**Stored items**
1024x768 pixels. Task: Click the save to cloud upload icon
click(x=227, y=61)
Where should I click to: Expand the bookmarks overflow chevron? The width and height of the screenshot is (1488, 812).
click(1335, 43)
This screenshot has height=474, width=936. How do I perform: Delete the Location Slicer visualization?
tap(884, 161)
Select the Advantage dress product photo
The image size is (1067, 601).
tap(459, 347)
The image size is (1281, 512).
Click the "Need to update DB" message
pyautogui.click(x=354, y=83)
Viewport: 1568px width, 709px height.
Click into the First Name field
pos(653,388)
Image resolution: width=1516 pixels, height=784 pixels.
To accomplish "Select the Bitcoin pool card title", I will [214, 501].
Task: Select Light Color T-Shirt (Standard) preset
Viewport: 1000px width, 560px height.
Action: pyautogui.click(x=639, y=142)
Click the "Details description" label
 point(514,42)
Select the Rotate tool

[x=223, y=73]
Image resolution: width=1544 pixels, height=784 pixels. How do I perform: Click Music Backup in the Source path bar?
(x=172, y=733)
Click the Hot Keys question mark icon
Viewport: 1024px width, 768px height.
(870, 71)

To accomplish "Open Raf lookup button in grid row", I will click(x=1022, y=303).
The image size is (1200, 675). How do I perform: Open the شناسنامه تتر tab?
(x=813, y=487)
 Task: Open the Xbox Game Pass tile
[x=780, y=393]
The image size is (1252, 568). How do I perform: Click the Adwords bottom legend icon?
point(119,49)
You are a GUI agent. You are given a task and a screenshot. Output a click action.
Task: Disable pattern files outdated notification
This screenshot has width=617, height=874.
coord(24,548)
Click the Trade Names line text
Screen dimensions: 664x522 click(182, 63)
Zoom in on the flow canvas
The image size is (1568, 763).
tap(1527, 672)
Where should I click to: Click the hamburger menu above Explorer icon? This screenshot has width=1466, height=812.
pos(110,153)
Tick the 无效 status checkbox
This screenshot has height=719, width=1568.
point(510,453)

**ACTIVITY**
Precisely as given, transcribe all of the entries above.

**REPLY**
1024x768 pixels. Task: Click the save to cloud upload icon
click(x=227, y=61)
Where should I click to: Expand the bookmarks overflow chevron? The width and height of the screenshot is (1488, 812).
click(1335, 43)
This screenshot has height=474, width=936. How do I perform: Delete the Location Slicer visualization?
tap(884, 161)
Select the Advantage dress product photo
The image size is (1067, 601).
tap(459, 347)
The image size is (1281, 512).
Click the "Need to update DB" message
pyautogui.click(x=354, y=83)
Viewport: 1568px width, 709px height.
Click into the First Name field
pos(653,388)
Image resolution: width=1516 pixels, height=784 pixels.
To accomplish "Select the Bitcoin pool card title", I will [214, 501].
Task: Select Light Color T-Shirt (Standard) preset
Viewport: 1000px width, 560px height.
Action: pyautogui.click(x=639, y=142)
Click the "Details description" label
 point(514,42)
Select the Rotate tool

[x=223, y=73]
Image resolution: width=1544 pixels, height=784 pixels. How do I perform: Click Music Backup in the Source path bar?
(x=172, y=733)
Click the Hot Keys question mark icon
Viewport: 1024px width, 768px height.
(870, 71)

To accomplish "Open Raf lookup button in grid row", I will click(x=1022, y=303).
The image size is (1200, 675). How do I perform: Open the شناسنامه تتر tab?
(x=813, y=487)
 Task: Open the Xbox Game Pass tile
[x=780, y=393]
The image size is (1252, 568). How do I perform: Click the Adwords bottom legend icon?
point(119,49)
You are a GUI agent. You are given a task and a screenshot. Output a click action.
Task: Disable pattern files outdated notification
This screenshot has width=617, height=874.
coord(24,548)
Click the Trade Names line text
Screen dimensions: 664x522 click(182, 63)
Zoom in on the flow canvas
The image size is (1568, 763).
tap(1527, 672)
Where should I click to: Click the hamburger menu above Explorer icon? This screenshot has width=1466, height=812.
pos(110,153)
Tick the 无效 status checkbox
This screenshot has height=719, width=1568.
point(510,453)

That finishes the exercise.